Anaïs Mitchell was raised on a sheep farm in Vermont, and her songs have the freshness of deep, unsullied nature. I don't think I've ever heard songs quite like this: twisty and melodic and somehow effortlessly literate, steeped in traditional folk but eager to comment on the shiny, scary problems of this modern age.

At twenty-five, Mitchell has had a quarter century to ponder her life as a musician, if, indeed, she started at birth, which seems entirely possible. She says, "I used to tell people I wanted to be a journalist. There is a lonely egotism and self-composure to journalists. Not unlike artists, they're always traveling, always writing, loving their loneliness, feeling somehow that they have their finger on the pulse — worshipping the truth and trying to render it legible."

Fox News journalists notwithstanding, it was a lofty goal.
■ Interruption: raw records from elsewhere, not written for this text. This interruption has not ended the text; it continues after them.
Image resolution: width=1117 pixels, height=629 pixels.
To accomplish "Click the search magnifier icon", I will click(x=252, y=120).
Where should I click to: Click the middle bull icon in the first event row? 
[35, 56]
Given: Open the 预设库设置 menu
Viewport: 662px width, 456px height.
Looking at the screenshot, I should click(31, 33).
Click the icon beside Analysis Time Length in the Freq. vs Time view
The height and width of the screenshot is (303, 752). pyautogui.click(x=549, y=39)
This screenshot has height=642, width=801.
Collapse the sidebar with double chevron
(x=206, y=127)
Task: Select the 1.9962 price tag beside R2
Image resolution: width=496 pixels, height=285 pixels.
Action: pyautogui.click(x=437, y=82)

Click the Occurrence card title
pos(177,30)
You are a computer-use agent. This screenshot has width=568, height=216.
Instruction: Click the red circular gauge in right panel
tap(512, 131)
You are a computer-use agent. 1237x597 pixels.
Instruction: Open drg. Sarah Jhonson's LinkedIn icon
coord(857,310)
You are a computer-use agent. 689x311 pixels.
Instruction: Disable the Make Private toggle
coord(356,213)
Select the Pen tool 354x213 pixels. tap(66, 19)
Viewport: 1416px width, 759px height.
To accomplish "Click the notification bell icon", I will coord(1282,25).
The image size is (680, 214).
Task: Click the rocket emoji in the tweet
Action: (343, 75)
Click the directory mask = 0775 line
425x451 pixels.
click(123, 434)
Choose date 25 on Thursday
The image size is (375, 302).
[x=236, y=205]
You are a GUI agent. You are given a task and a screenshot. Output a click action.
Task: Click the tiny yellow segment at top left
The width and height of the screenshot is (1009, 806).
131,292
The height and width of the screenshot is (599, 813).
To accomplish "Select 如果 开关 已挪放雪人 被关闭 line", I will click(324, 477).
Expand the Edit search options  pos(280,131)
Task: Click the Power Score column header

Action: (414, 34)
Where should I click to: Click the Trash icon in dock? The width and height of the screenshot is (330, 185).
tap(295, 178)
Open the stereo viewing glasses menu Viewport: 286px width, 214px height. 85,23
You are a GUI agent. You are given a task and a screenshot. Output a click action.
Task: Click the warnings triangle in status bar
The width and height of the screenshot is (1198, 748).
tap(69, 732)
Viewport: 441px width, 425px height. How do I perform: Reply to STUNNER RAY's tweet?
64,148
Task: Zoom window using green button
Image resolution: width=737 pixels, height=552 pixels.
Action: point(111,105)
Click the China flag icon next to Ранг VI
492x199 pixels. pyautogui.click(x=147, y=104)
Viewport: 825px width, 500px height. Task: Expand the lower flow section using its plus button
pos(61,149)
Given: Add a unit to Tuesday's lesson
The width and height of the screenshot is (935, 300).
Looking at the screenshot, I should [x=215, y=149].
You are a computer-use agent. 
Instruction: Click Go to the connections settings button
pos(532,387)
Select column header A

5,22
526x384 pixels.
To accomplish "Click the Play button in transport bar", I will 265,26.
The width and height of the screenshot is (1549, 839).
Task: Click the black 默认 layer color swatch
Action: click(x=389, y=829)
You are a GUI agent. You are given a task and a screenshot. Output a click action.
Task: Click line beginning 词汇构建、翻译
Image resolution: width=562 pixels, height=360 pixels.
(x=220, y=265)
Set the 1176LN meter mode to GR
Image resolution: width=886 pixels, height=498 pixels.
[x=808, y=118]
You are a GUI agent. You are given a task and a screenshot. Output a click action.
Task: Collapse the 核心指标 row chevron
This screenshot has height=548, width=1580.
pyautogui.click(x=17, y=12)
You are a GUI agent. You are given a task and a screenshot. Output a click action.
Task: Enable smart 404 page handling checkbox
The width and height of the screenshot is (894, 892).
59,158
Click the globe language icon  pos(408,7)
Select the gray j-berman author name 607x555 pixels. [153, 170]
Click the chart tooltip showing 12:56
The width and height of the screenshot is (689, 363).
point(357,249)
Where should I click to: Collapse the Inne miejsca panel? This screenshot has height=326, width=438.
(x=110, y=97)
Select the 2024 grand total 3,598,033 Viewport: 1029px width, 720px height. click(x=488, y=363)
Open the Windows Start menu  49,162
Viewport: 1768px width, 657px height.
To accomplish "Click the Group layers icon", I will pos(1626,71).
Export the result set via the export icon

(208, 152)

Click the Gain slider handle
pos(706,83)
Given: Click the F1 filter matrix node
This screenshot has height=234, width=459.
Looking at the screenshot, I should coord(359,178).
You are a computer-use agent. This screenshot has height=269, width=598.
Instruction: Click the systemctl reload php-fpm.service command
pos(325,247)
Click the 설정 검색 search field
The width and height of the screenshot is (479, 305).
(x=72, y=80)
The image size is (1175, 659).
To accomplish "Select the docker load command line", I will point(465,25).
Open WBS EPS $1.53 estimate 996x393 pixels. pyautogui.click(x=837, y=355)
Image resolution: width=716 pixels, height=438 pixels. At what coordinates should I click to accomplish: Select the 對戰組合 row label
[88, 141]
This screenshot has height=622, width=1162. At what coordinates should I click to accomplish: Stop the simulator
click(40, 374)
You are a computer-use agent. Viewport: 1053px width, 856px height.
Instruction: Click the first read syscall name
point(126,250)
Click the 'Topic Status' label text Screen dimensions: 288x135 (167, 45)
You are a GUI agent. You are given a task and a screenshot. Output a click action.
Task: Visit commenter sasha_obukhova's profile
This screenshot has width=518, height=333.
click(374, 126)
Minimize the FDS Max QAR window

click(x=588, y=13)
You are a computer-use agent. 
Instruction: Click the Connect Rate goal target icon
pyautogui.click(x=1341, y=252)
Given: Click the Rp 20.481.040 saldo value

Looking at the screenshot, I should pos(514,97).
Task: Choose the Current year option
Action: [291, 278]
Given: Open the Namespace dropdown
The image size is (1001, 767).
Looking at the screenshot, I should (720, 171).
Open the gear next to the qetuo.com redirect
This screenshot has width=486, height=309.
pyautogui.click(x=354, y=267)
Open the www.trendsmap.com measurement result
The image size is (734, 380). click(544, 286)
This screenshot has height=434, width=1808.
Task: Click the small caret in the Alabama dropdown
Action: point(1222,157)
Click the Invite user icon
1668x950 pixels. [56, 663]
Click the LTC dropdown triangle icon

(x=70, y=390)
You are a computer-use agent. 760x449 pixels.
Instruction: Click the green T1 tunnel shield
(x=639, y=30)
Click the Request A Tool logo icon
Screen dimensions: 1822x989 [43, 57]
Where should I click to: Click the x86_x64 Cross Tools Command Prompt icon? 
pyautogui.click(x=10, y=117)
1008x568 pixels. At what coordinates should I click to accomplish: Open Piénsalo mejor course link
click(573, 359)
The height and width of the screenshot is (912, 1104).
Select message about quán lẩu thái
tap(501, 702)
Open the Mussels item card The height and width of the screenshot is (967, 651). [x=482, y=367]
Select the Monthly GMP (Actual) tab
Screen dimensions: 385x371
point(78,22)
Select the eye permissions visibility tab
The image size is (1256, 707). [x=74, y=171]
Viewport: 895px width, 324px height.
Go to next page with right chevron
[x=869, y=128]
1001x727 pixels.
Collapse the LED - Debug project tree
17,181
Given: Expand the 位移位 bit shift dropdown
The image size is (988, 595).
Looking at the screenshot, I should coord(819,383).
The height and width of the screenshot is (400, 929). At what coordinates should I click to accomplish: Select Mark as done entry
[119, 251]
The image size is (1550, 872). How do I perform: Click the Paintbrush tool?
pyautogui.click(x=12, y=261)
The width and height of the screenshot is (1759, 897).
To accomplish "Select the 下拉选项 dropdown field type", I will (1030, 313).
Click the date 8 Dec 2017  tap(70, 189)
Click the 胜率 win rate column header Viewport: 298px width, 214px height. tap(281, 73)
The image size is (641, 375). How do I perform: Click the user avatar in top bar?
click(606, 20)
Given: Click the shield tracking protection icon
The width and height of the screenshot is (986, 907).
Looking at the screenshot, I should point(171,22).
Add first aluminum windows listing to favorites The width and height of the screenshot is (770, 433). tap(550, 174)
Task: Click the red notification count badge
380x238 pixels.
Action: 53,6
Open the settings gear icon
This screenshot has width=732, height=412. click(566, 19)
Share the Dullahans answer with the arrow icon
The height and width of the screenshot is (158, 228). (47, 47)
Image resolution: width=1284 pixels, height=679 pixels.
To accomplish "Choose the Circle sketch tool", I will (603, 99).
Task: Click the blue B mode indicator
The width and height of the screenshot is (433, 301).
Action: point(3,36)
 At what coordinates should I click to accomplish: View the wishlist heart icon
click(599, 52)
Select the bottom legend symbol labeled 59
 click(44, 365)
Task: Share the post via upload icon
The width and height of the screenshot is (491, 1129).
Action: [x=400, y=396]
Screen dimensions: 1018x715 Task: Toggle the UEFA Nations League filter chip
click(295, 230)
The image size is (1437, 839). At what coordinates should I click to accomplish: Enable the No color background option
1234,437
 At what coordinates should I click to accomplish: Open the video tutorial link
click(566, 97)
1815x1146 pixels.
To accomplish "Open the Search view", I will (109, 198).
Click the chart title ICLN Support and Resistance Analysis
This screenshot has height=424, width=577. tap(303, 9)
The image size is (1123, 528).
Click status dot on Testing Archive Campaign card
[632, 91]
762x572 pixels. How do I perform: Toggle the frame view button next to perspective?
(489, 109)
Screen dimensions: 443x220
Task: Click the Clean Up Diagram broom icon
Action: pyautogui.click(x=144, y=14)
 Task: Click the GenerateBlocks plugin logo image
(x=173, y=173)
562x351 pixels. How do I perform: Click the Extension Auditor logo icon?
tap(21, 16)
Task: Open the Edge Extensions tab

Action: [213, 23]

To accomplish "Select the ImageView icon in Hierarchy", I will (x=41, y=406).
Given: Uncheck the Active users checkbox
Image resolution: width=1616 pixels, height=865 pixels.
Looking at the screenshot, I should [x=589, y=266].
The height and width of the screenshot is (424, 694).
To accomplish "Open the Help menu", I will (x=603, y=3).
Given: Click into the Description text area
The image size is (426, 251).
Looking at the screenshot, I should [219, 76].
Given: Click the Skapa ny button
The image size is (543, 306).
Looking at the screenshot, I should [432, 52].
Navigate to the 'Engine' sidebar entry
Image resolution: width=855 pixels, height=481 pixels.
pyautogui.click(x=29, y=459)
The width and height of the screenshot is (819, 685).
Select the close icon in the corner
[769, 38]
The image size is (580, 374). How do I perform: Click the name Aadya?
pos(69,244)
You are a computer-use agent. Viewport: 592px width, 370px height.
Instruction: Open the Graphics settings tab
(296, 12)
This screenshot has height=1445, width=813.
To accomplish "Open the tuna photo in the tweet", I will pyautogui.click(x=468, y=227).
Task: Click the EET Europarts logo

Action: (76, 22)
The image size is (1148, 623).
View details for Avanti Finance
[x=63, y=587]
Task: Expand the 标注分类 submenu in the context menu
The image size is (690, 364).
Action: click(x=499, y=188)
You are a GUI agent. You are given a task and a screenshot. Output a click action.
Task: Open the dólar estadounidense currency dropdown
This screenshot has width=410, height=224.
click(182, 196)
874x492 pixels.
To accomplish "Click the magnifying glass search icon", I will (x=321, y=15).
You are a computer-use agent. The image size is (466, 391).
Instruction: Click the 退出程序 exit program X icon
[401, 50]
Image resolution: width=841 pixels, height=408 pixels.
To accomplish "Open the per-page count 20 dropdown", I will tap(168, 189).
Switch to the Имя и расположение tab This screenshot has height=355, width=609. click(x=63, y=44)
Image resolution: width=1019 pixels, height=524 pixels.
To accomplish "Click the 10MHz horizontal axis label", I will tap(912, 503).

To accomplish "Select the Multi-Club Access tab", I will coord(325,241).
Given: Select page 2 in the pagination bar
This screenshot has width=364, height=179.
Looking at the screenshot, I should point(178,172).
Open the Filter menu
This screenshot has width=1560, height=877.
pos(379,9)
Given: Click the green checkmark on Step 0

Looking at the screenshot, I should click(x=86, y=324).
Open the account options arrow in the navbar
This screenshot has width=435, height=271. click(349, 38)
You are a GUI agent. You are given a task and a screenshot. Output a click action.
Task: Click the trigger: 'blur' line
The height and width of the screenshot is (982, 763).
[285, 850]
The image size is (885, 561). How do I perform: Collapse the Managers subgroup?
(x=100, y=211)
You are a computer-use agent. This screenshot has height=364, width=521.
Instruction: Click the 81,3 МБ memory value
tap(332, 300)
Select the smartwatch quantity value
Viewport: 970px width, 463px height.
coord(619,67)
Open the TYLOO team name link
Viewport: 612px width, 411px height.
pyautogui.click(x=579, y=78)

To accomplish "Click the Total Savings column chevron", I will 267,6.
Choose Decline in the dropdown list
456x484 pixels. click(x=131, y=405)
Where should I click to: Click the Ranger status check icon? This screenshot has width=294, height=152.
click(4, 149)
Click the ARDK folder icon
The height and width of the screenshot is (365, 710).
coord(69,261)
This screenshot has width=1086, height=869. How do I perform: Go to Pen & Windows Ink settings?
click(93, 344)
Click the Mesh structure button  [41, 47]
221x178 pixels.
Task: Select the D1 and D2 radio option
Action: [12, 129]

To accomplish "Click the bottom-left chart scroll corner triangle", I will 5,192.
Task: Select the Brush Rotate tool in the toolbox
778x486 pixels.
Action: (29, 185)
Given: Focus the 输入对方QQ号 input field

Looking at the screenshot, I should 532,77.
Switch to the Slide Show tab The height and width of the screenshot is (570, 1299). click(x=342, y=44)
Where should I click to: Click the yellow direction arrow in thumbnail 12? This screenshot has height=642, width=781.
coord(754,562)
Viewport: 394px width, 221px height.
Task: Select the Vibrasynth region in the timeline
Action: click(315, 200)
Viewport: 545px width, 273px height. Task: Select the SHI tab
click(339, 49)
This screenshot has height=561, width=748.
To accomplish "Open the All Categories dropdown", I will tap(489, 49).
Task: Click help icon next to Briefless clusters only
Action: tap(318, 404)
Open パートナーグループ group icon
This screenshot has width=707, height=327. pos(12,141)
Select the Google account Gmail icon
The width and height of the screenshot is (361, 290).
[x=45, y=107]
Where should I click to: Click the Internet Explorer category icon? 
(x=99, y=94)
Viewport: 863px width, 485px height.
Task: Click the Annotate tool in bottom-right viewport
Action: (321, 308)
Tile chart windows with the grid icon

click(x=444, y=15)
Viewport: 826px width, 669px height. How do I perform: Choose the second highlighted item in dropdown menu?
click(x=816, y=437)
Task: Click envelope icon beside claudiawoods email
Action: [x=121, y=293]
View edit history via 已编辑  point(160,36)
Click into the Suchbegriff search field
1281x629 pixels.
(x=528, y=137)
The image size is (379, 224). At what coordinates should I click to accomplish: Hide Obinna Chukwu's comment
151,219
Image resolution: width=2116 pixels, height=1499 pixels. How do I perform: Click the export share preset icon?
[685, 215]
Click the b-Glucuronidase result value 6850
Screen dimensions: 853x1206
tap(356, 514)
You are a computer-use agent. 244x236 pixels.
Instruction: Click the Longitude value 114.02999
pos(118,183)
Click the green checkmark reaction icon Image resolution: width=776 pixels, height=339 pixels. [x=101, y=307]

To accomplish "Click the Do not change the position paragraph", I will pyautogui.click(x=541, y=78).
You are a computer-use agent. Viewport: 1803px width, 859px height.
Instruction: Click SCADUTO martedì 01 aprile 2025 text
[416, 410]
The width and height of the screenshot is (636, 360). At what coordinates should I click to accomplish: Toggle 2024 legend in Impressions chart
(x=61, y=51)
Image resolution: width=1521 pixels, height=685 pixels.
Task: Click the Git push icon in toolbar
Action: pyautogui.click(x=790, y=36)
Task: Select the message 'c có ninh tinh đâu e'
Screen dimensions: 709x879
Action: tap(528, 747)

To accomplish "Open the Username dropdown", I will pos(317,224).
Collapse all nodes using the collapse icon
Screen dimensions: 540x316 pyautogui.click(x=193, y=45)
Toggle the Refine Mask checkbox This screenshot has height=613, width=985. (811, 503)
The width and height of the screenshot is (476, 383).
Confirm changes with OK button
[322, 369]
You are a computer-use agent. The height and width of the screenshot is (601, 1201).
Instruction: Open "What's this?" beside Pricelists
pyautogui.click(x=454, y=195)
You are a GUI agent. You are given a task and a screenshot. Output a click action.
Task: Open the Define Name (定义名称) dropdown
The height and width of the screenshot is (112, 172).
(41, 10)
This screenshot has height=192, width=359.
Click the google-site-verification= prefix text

One wonders, listening to songs off Mitchell's two records, The Brightness (2007) and Hymns for the Exiled (2004), whether what she's doing these days — touring the country playing venues big and small, writing about what she sees and feels, crafting berblogs about life and books and politics and self and other — isn't far off.

Mitchell started writing at seventeen. Her college years, during which she studied languages and world politics and traveled to the Middle East, Europe, and Latin America, proved the springboard for a fine nosegay of songs. She recorded her first record, The Song They Sang . . . When Rome Fell (now out of print), in Austin in 2002 in a single afternoon. Then came a win at the Kerrville Folk Festival's prestigious New Folk competition in 2003, and then — presto! — a call from Ani DiFranco with an invite to join her label, Righteous Babe Records. Nice.

Some of Mitchell's songs sound as though they first lived as poems, maybe scratched in a notebook with a Bic pen that skipped, or with crayons, each word a different color. This is not to say that the music feels pasted on; it doesn't. But there's a wonderful airiness to the way Mitchell's language, melody, and guitar interrelate. When she asks her challenging, rhetorical little questions in the superb "Cosmic American," she answers them at the same time, and in all kinds of ways. Her voice is at once gentle and piercing, simple and tripping as she sings:

I'm a live wire, I'm a shortwave radio, do you copy?
I'm a flash of light from the radar tower to the runway
If I leave you I'm gonna do it semi-automatically
Do you blame me? Do you blame me?

Anaïs Mitchell plays the Ark on Tuesday, October 16.